Attorney General and Minister of Legal Affairs, Hon. Mohabir Anil Nandlall

Currently, he said, Guyana’s law reform is done in a “piecemeal manner” where sections of the laws are reformed based on international obligations, and as a requirement to qualify for financing.

Therefore, he said, “We must have a more programmatic and surer footing upon which we must rest the important exercise of law reform, hence the need for a Law Reform Commission.”

Minister Nandlall noted that prior to 2015, he could not implement a Law Reform Commission since there was no law revision.

The last law revision exercise was done 30 years before 2013, in 1978. The laws were disorganised, scattered across various bases.

An exercise to consolidate the legislation started in 2010, and was completed under the Attorney General’s leadership.
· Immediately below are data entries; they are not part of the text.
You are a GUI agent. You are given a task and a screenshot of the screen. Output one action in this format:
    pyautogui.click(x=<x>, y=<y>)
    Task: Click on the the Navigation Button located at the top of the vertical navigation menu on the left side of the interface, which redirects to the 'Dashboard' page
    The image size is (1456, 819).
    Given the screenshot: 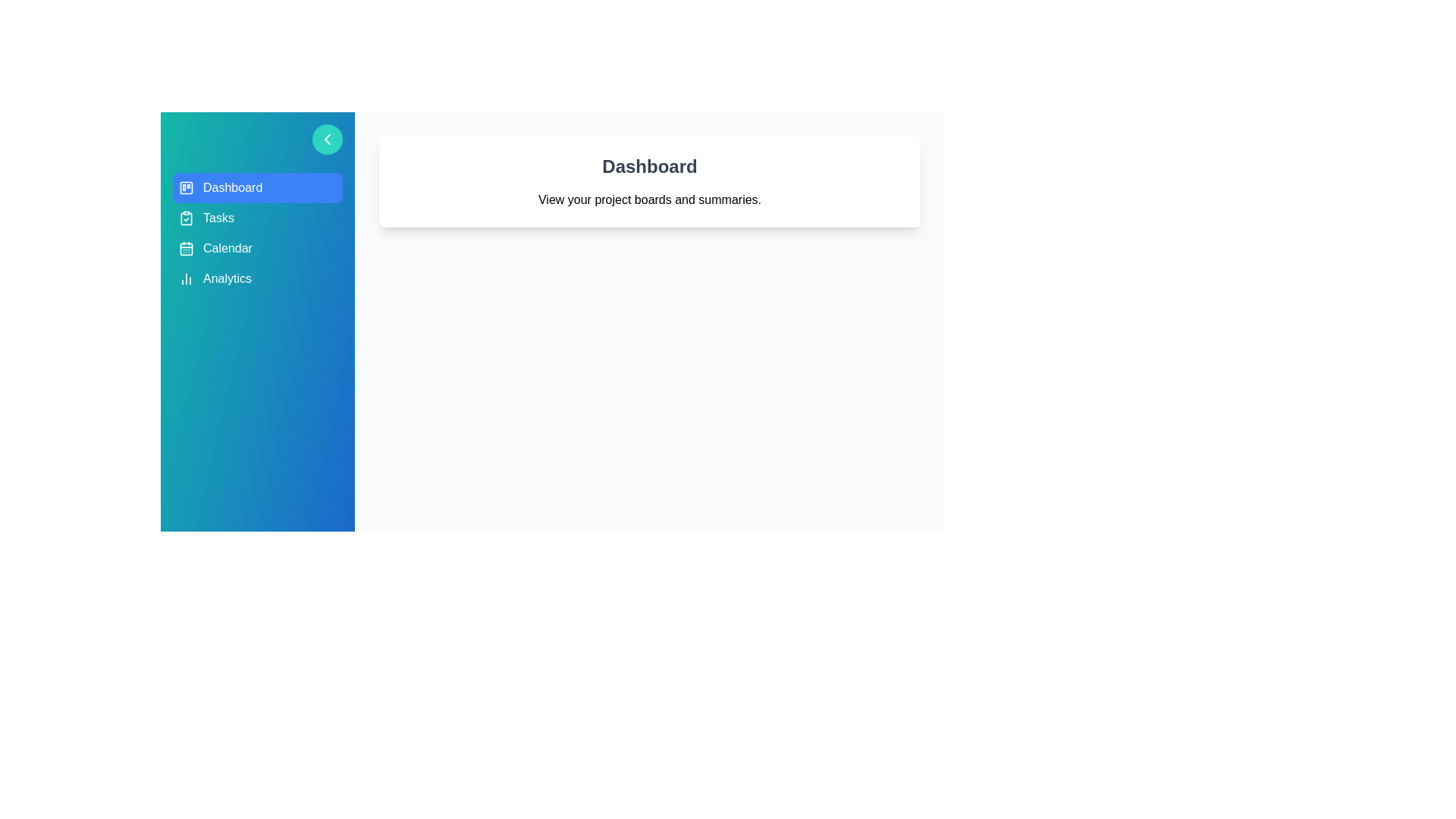 What is the action you would take?
    pyautogui.click(x=258, y=187)
    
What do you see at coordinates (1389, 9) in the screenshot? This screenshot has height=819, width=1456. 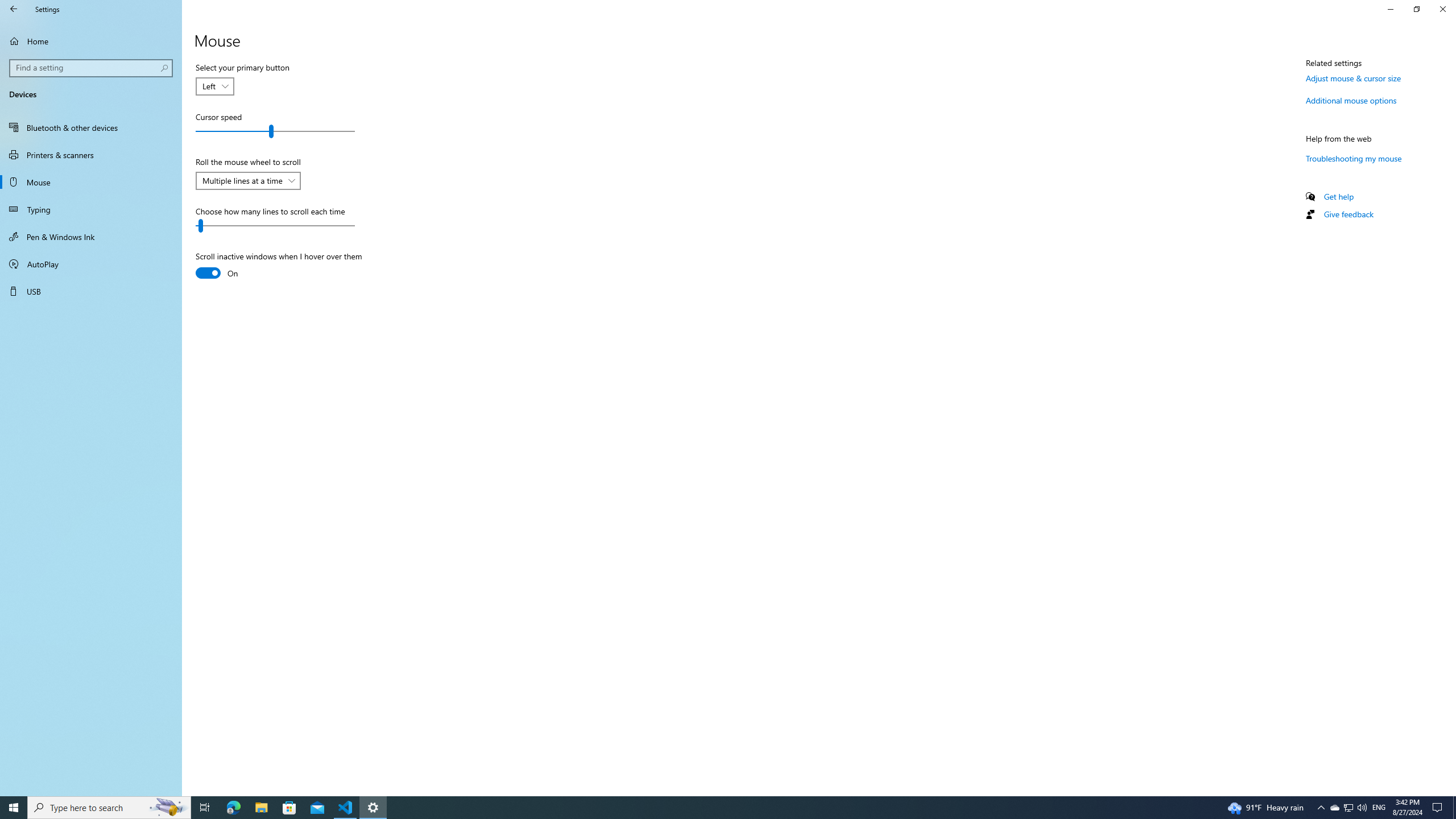 I see `'Minimize Settings'` at bounding box center [1389, 9].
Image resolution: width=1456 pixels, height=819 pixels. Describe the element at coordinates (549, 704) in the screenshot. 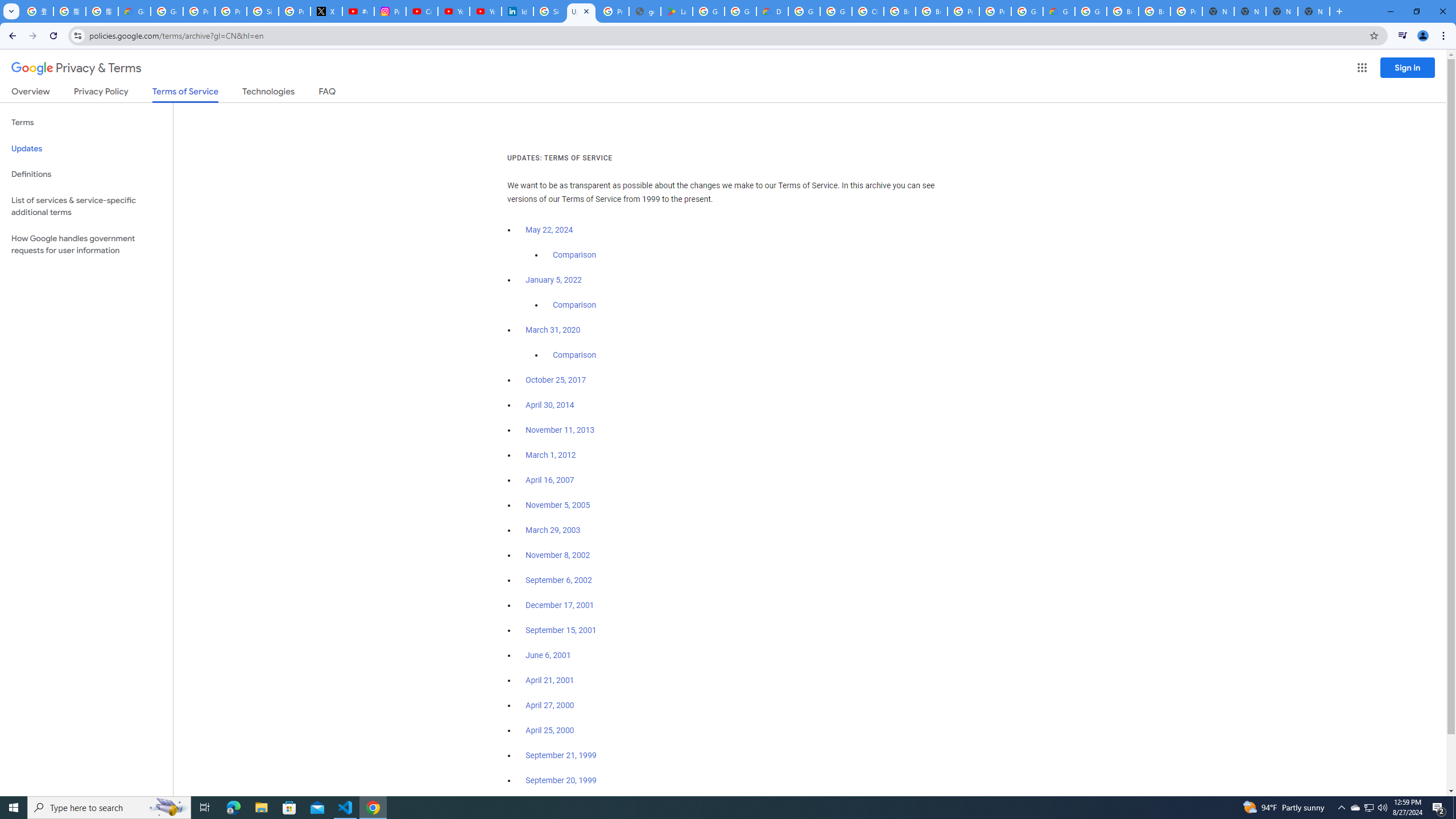

I see `'April 27, 2000'` at that location.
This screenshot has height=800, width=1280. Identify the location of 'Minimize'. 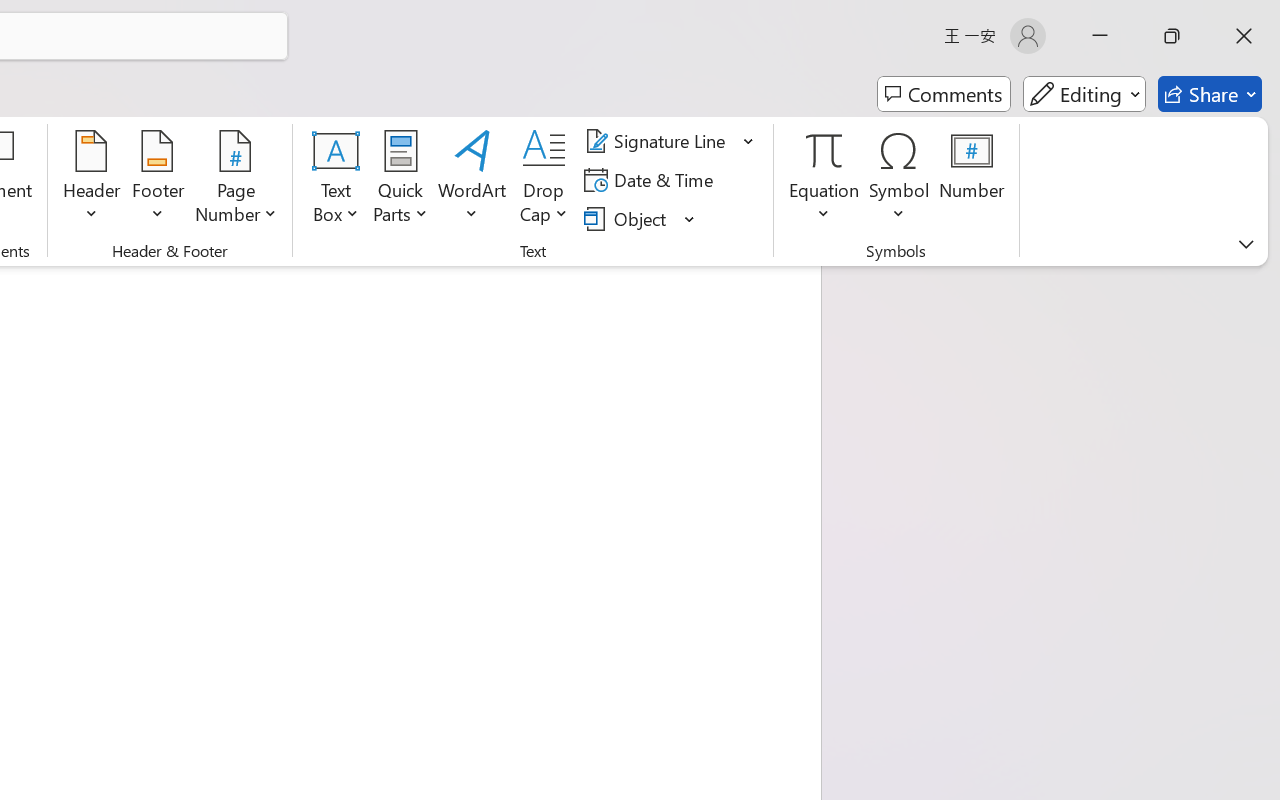
(1099, 35).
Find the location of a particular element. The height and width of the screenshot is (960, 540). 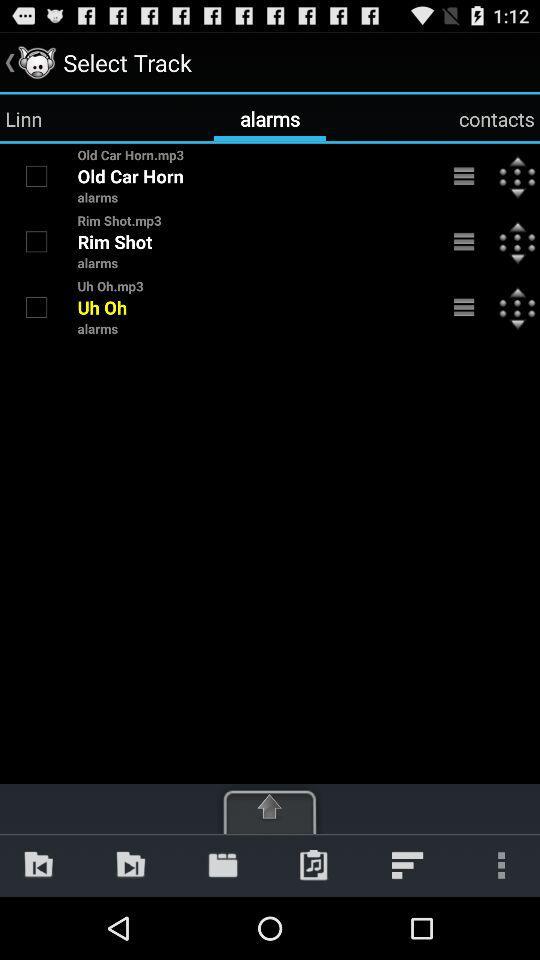

selection box is located at coordinates (36, 175).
Therefore, he said, one of the first tasks of the Commission will be to conduct that Law Revision exercise and bring the country’s legislation up to date as of 2020.

The Law Reform Commission Act was passed in 2016 under the former APNU/AFC Coalition, which failed to appointed the Commission.

When the PPP/C acceded to office in August, it pledged to move swiftly to establish the Commission after it reviewed the Act in its current state.

The current Act vests in the President the power to appoint the entire Commission, consulting only with the Minister, and only legally-trained persons are allowed to be part of the Commission.

That, the AG said, is fundamentally flawed, noting that a Law Reform Commission is much larger than the Government of the Day.

“Therefore, the Commission is expected to hire researchers, social scientists, financial minds and persons trained in different disciplines, who will constantly review issues arising in the country and then consider whether we can find a legislative solution.”

The Law Reform Commission is an advisory body to the State. It can recommend to Parliament amendments to existing laws, new legislation, and repeal existing legislations. The establishment of a Law Reform Commission is part of a fundamental component of the US$8 million Inter-American Development Bank-funded Support for the Criminal Justice System Programme.